Thursday, April 12, 2012

Appetite for deconstruction: "The Hunger Games"

You have to admit, it's not often a book can make Stieg Larsson and Dan Brown go, "WTF? Remember us, you fickle b!tches?"

So here's my quick background on The Book People Just Could NOT Shut Up About. First, I could have read it before all of you! Yeah, for reals. The missus used to work at a book and music distributor, and "The Hunger Games" was among these random books that she occasionally brought home. I remember looking it over and thinking, "Interesting idea, but rather derivative. And oh yeah, it's for kids. I mean, 'young adults.' No, thanks."

And then came the omnipresence, which made me hold out even more. Yes, I'm sure it's all very exciting, and the ladies sure love it. But even if some dudes were on board ... it's for teens! Can you promise me there are no sparkly vampires and boarding school students flying around on brooms? Can you?

Alas, I eventually succumbed. I mean, it wasn't going anywhere, and it did seem like something I could read in 45 minutes. And you know what? It was OK. OH. KAY. Easy to read, strong heroine, good killin' ... all fun things. But while it wasn't Sweet Valley High or the Hardy Boys, I could tell it wasn't quite for grown-ups, either. True, I shouldn't expect everyone to be all Franzen all the time, but to me "The Hunger Games" was a tease. It threw some themes out there but didn't really develop them, and when there wasn't any fighting, it didn't give you much to think about.

Which brings us to the long-awaited film version, which is mostly faithful to the book, making it a mixed bag at best.

Our story gets off to a quick start. Despite being presented through some truly annoying handheld camera work -- effective in other movies, totally unnecessary here -- the pace moves briskly after the opening text lays out the situation. It's the future, and in what's left of North America each the outlying districts surrounding the affluent Capitol have to offer up two teens each year to battle to the death before a TV audience. Take that, "Fear Factor."

We start in District 12, Appalachia, where Katniss Everdeen (Jennifer "J-La" Lawrence) lives with her mom and little sister. Soon enough, our heroine volunteers to take her sister's place and get her Hunger Games on. It's almost abrupt, without much chance to develop the family and friendship angles. But that's OK with me. Let's get to Oz and the most dangerous game!

In the Capitol, we get a sense of what high entertainment this is supposed to be. It only partly works, with no real exploration of the politics and socioeconomic aspects of this effed-up situation. We also cram in all of the supporting players, who are either tolerable (Stanley Tucci, Donald Sutherland, Wes Bentley) or even good (Lenny Kravitz, Elizabeth Banks, Woody Harrelson). None are transcendent, and by default they're all really just caricatures. It is not unfair to blame the source material for this, and more on that in a bit.
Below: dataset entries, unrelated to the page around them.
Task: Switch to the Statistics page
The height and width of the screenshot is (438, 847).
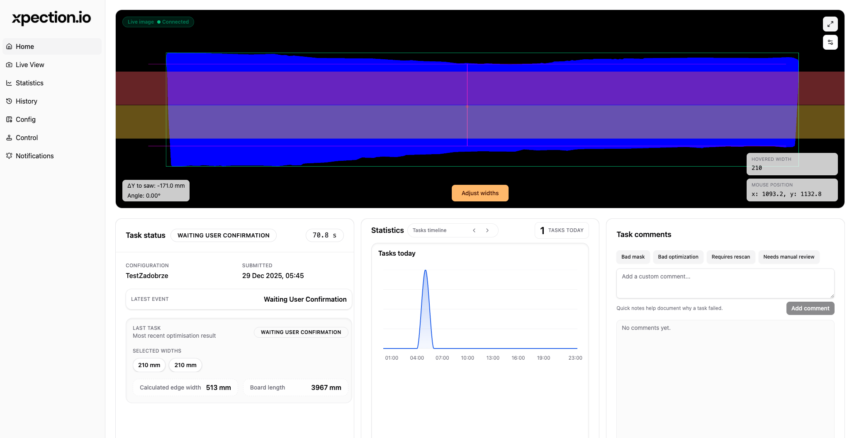Action: coord(29,83)
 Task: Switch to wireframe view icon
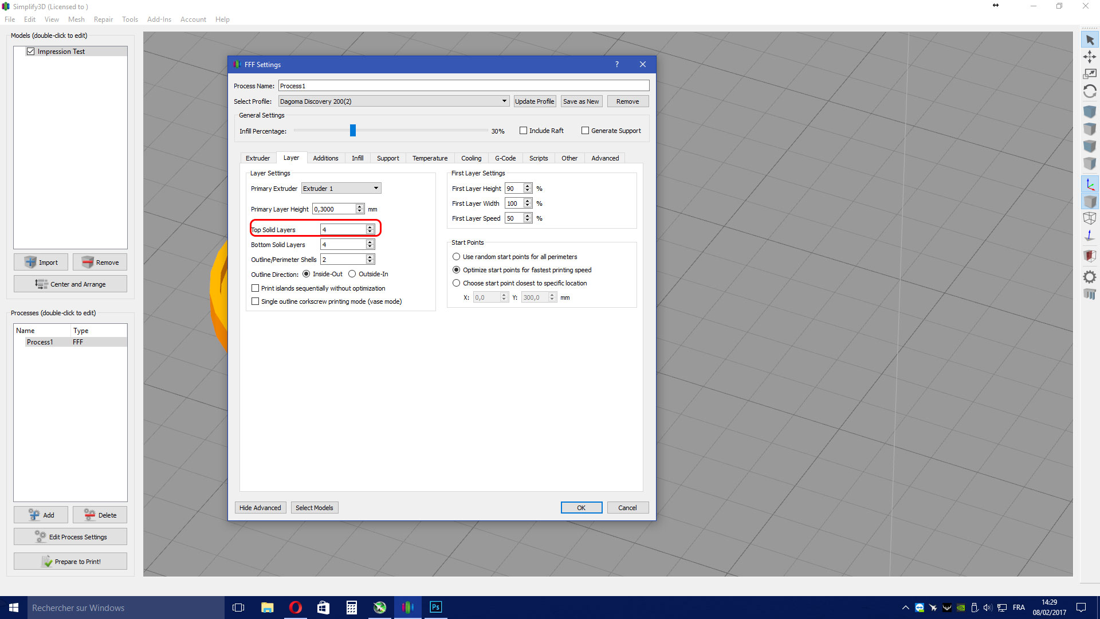[1090, 218]
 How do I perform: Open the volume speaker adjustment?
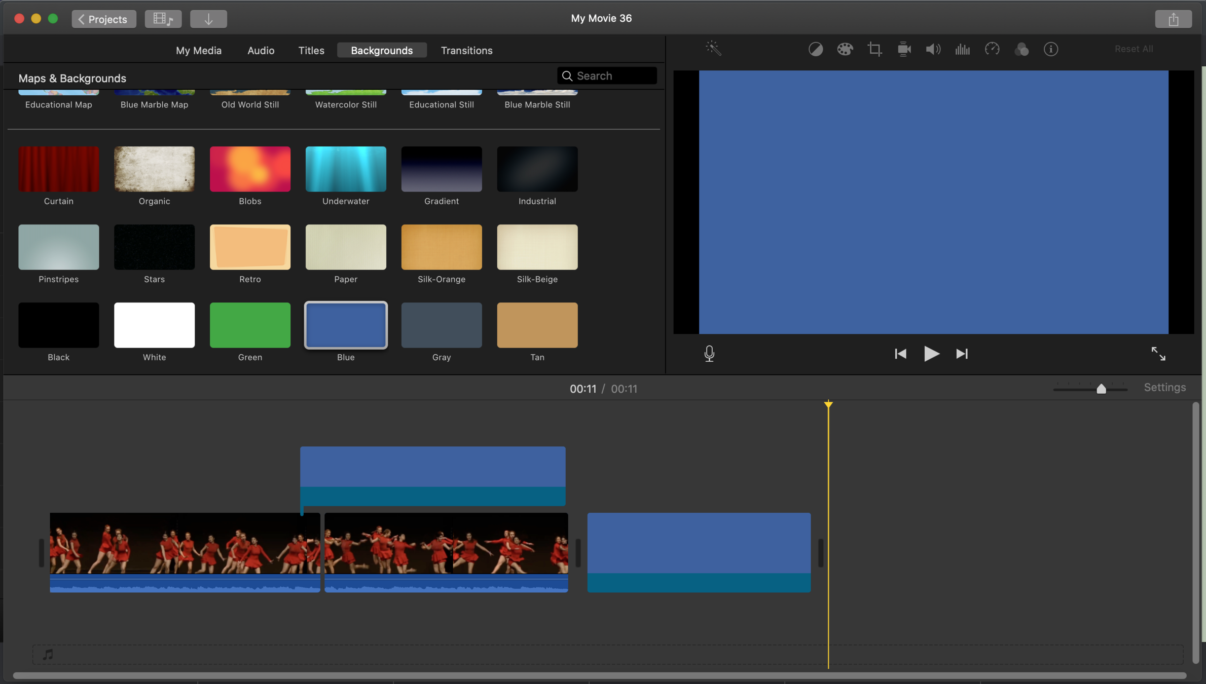click(933, 49)
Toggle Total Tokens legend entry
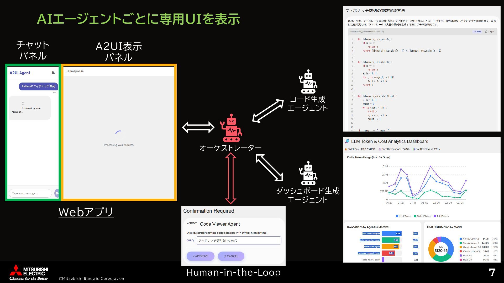 pyautogui.click(x=435, y=216)
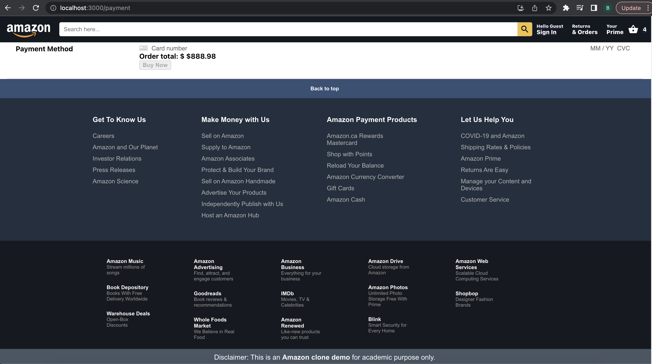652x364 pixels.
Task: Focus the search bar at the top
Action: [289, 29]
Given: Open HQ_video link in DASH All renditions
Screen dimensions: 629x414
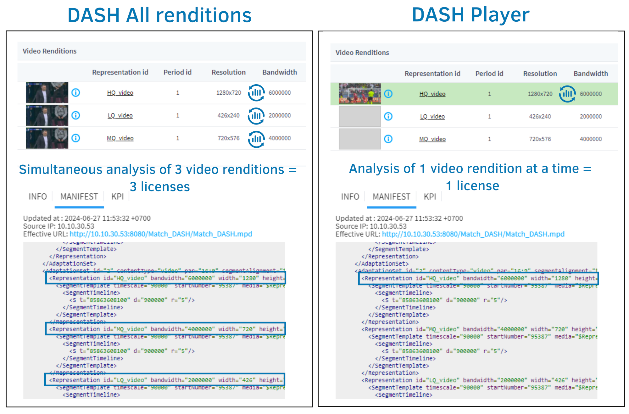Looking at the screenshot, I should point(120,93).
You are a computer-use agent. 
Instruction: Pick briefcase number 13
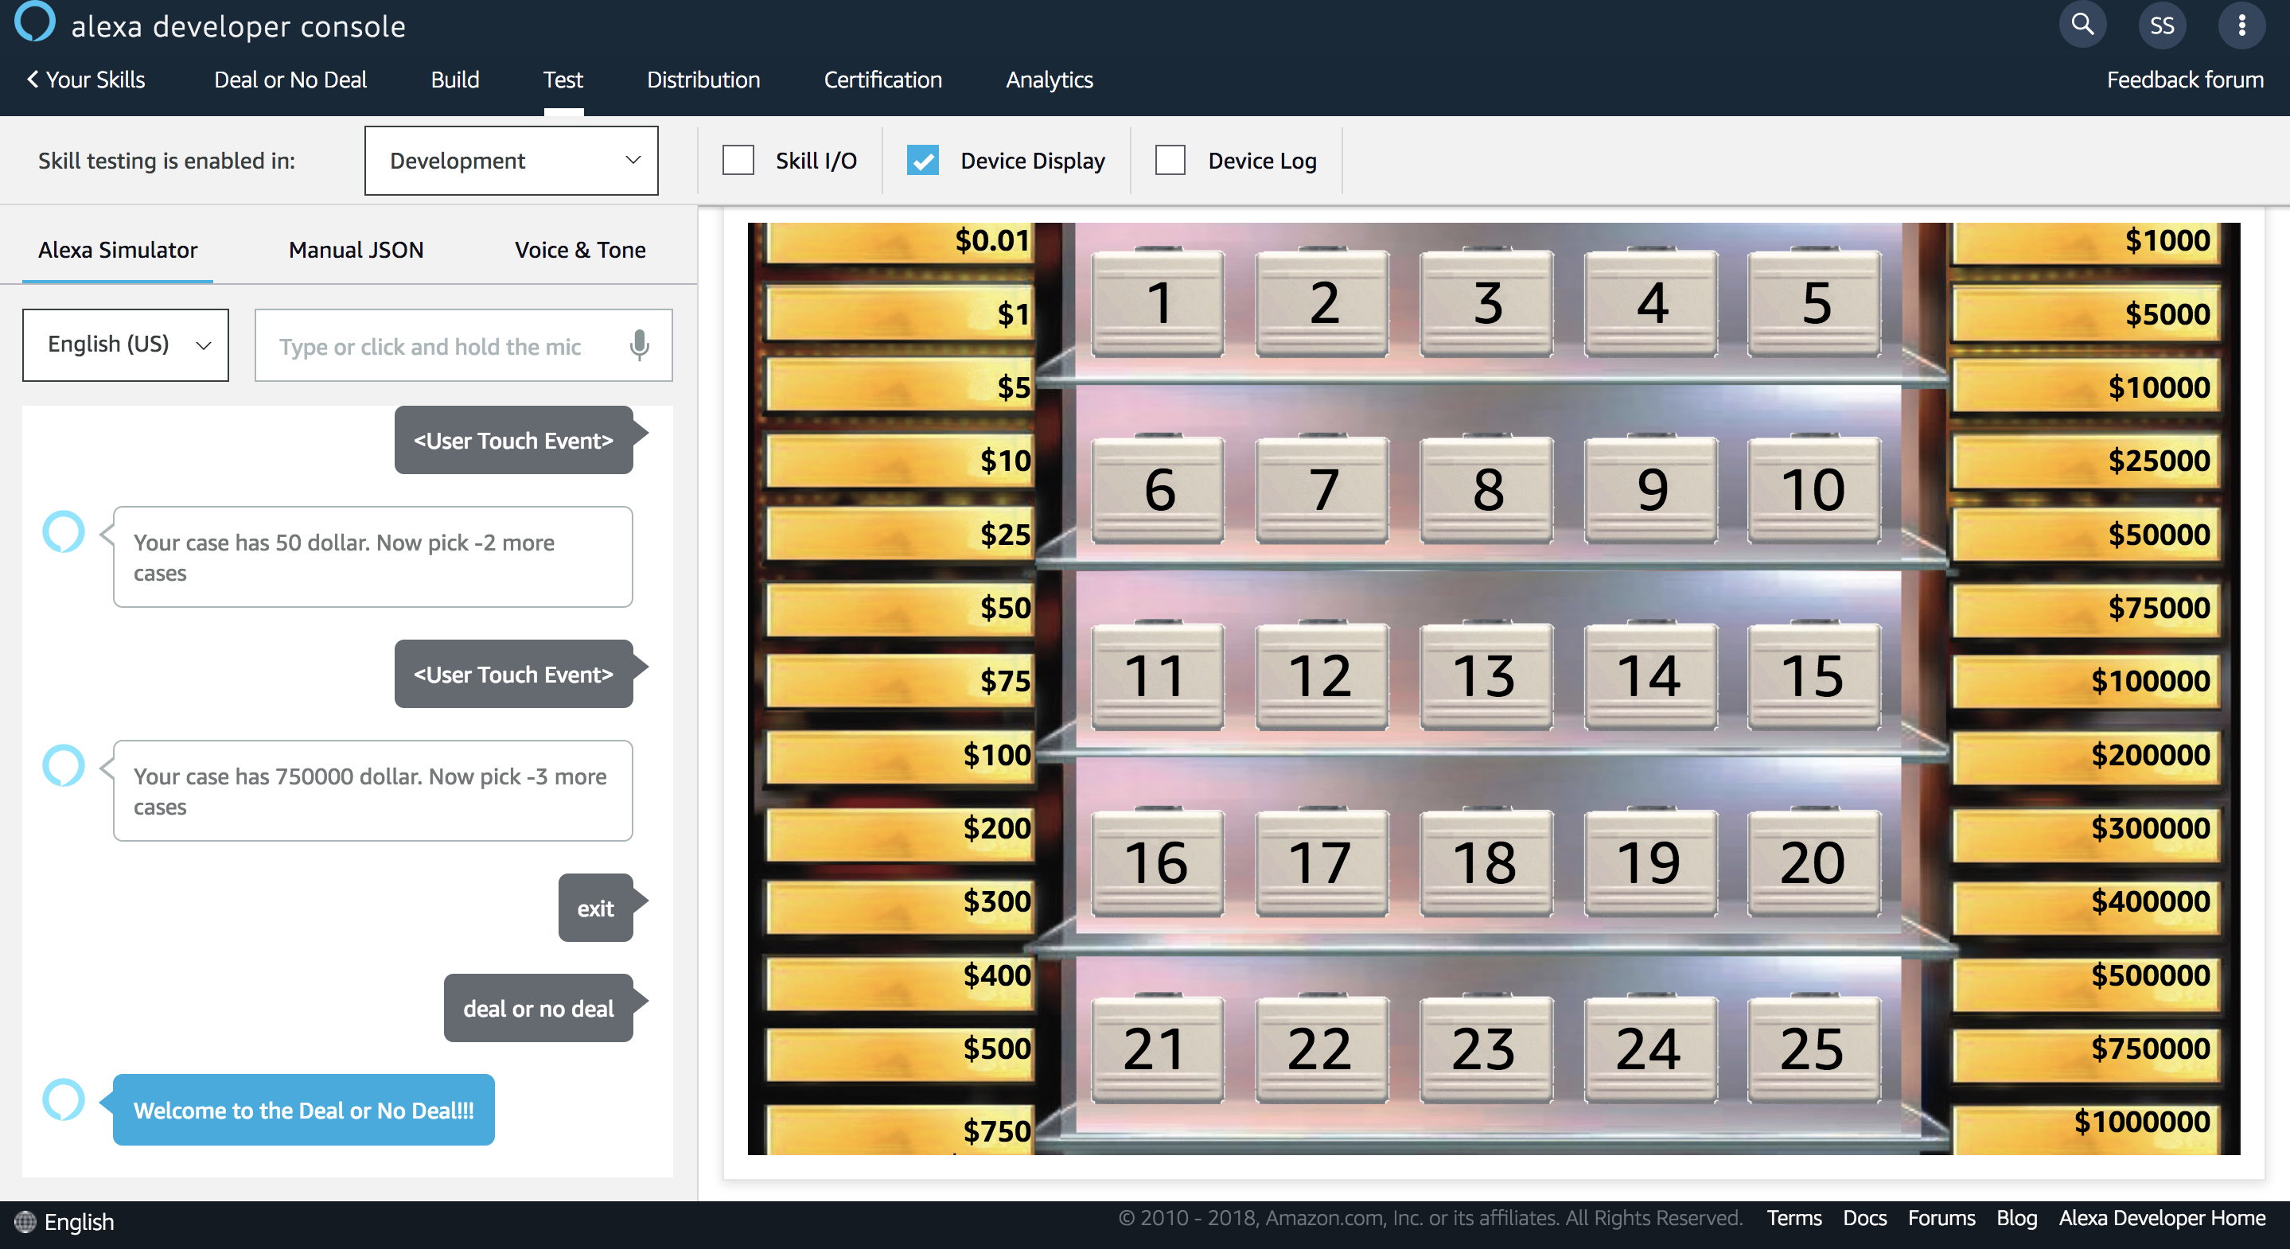tap(1485, 677)
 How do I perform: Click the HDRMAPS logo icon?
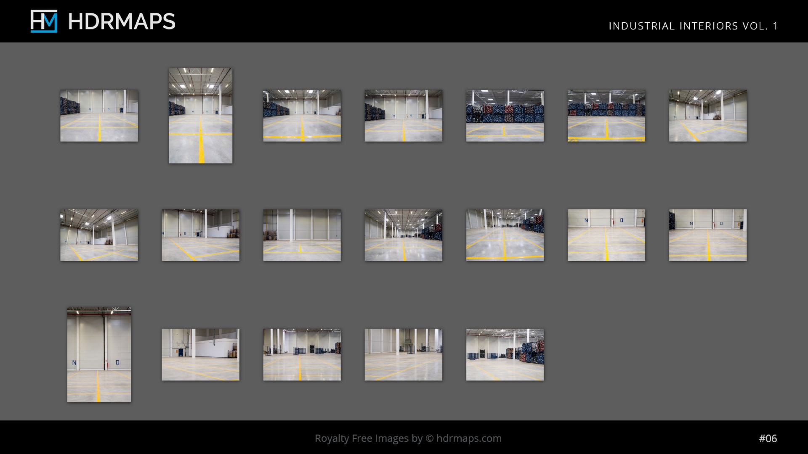[44, 21]
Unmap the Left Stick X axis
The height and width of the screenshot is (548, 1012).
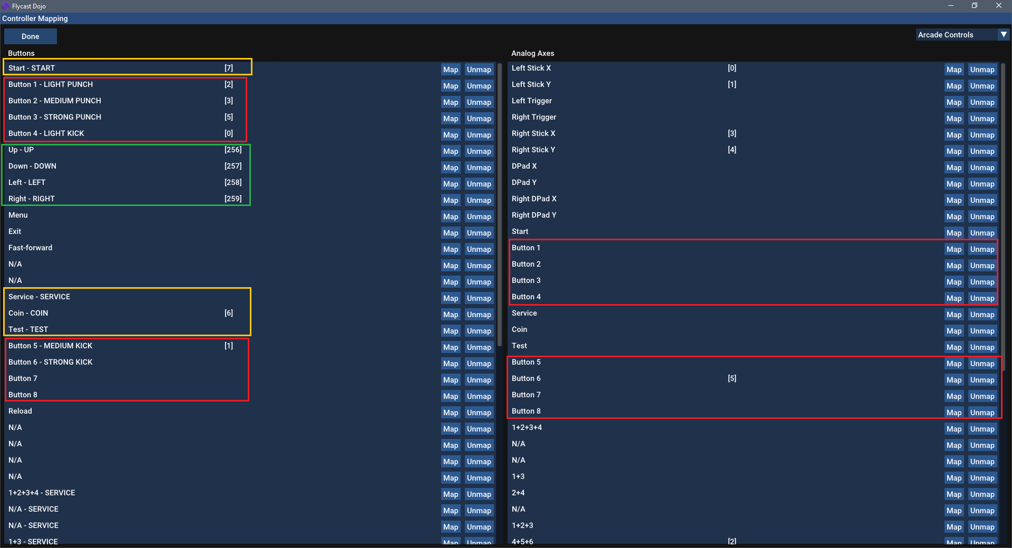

After some glitz and buds of romance between our tributes, we're off to the arena. The drama of the countdown and initial fisticuffs gives way to a lot of slogging through the woods. Sure, we feel her adrenaline and fear at the start, but it's really not maintained -- even through different kinds of hazards. That includes the other kiddos, about whom we don't really know enough to appreciate the conflict. While we saw them briefly during the training, they don't seem like real people OR true villains.

This is where "The Hunger Games" comes up short against previous versions of this story. The most obvious is "Battle Royale" from Japan, which had more kids in Thunderdome but still managed to make several of them interesting on their way to demise. But it also falls short in this regard to a mediocre movie like "The Running Man," which gives us colorful characters on the hunt (not to mention Richard Dawson hamming it up). I know the "real" villain here is the Capitol and gamemasters, but you still can't have a bunch of bland on the field of combat. The other kids actually got a bit more ink in the book.

Between those lackluster battles and the lack of Katniss vs. the Capitol, I think a big chunk of the blame has to go to the director. Put another way, I'm not sure how Gary Ross got the gig, but I don't think we'll miss him the second time around. First he did that wobbly camera crap. But much more important is to treat your source material appropriately. If it's awesome, don't eff with it. If it could use improvement, improve it. I'm thinking of David Fincher and "The Social Network" as recent example. By most accounts, the book version blew, and Fincher adapted it as he saw fit. Good on him.

Of course, given "The Hunger Games," the book, knocked the Bible to No. 2 on the list of Most Important Books Ever, I can understand the reluctance to stray too far from the original recipe. Unfortunately, that leaves you with a book written for teens in the hands of director perhaps best known for a cutesy movie about kids trapped in black and white TV show. The result makes but OK fare, but as someone who truly likes this dystopian people-hunting thing, I didn't walk away dazzled.

All this is not to deny Jennifer Lawrence's performance. She's solid and not doing the same schtick as in "Winter's Bone," even if she seems like another rural girl stomping through the woods. But while she's good enough to hang this trilogy on in the years ahead, she's not enough to raise this movie to level it could have been. Perhaps the odds were never in its favor.